"Bi, poci-poci deh,"
"Enggak!"
"Kalau pontang-panting?"
"ENGGAK! Ngerti enggak sih? ENGGAK! Tahu nggak sih kamu dari rumah nyelundupin kamu diam-diam sampai sini sudah berapa kali aku pengin pingsan takut kamu kenapa-kenapa. Bisa-bisa aku juga ikut dioperasi."
Lauri terdiam kaget. Muka Abi memang lebih pucat karena khawatir keringatnyapun membanjir di keningnya. Lauri tak pernah menyadari betapa tersiksanya Abi membawa dirinya ke Dunia Fantasi ini.
Lembut dia sentuh tangan Abi.
"Ya sudah, kalau gitu kita duduk-duduk saja did pan situ. Dekat kora-kora, kita lihat orang lain main saja. Biar 50 ribunya enggak hilang-hilang amat."
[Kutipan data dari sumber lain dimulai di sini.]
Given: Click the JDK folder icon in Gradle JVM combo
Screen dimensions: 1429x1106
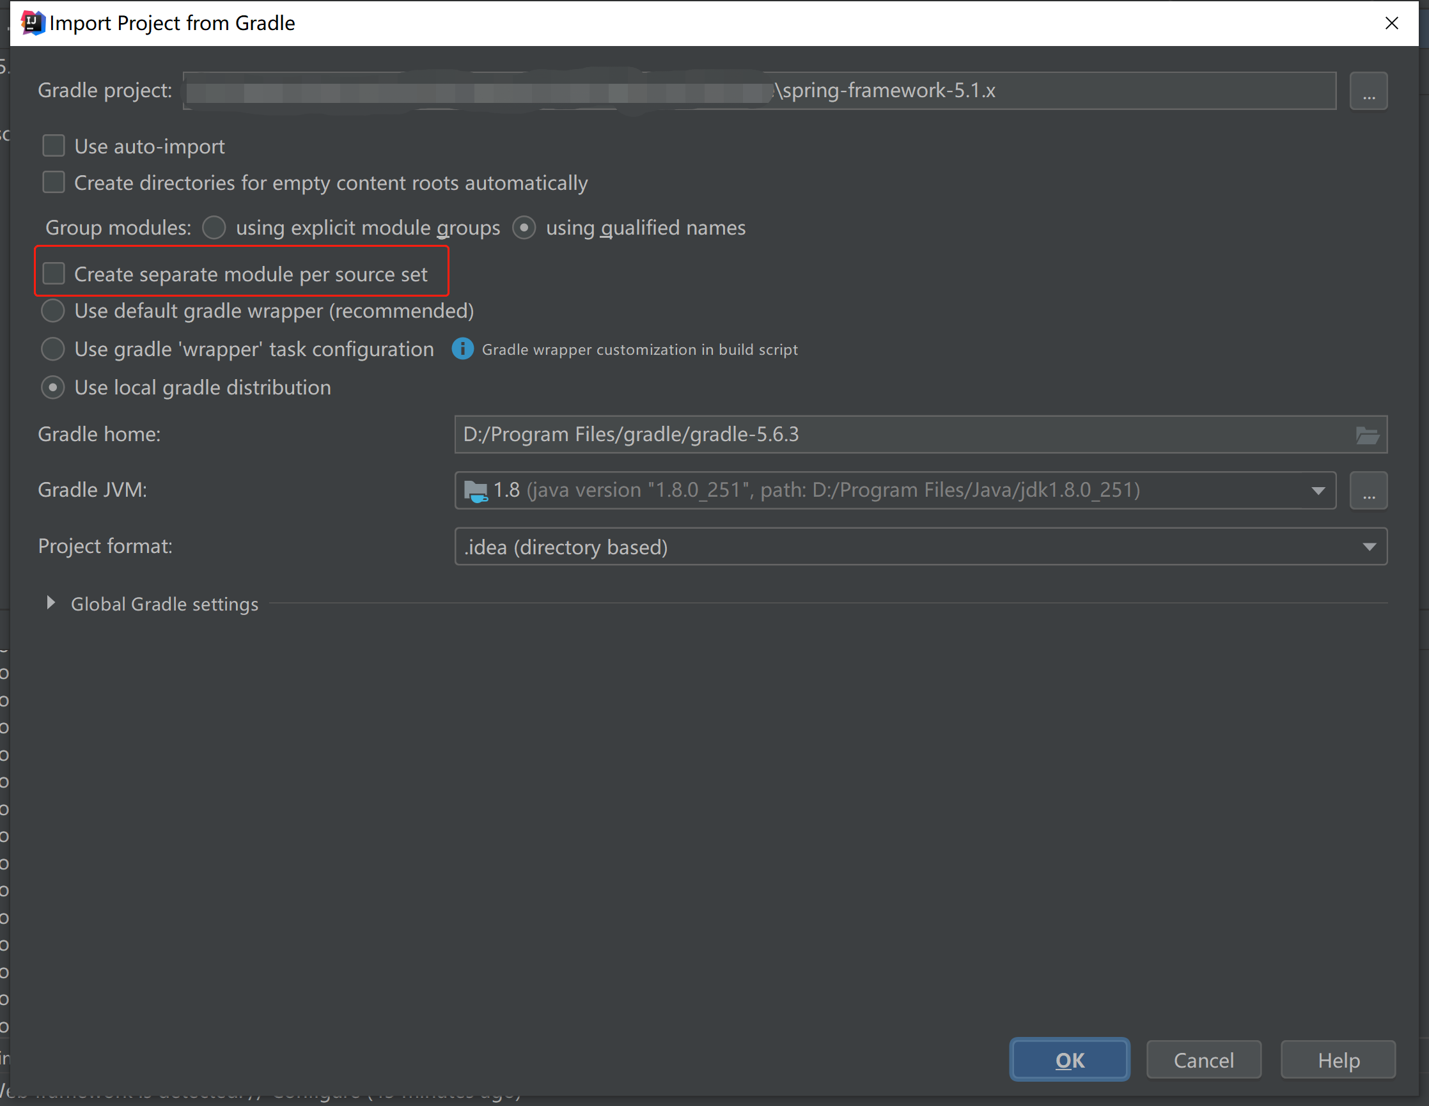Looking at the screenshot, I should pos(475,491).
Saat duduk Lauri menyenderkan kepalanya di bahu Abi. Melihat kegembiraan orang lain yang tak tergapai untuknya. Mungkin ada sesuatu yang tak Lauri sadari telah ia dapatkan dan itu merupakan bayaran atas apa yang terlepas darinya. Mungkin itu tmpat ia menyandarkan kepalanya sekarang. Seorang Abi.
***
Lauri: Manusia memang tak pernah puas, Begitupula aku, pergi ke Dunia Fantasi tadi siang tak kurasa cukup tapi malahan membuatku ingin mendapat lebih. Walau waktu pulang Mama sudah marah luar biasa sambil memaki aku dan Abi yang hanya bisa tertunduk penuh penyesalan. Aku tetap memohon untuk bisa pergi esok. Sudah kupasang wajah memelas tapi Mama bertambah emosi. Mama tetap melarang tapi beliau tahu benar aku akan tetap pergi. Maka ia siapkan semua peralatanku.
Pagi harinya makanan, minuman khusus, kursi roda sudah tersedia Aku bisa melihat betapa tertekannya muka Mama dan juga Abi. Semoga saja aku tak membuat mereka berdua berpenyakit jantung sama sepertiku.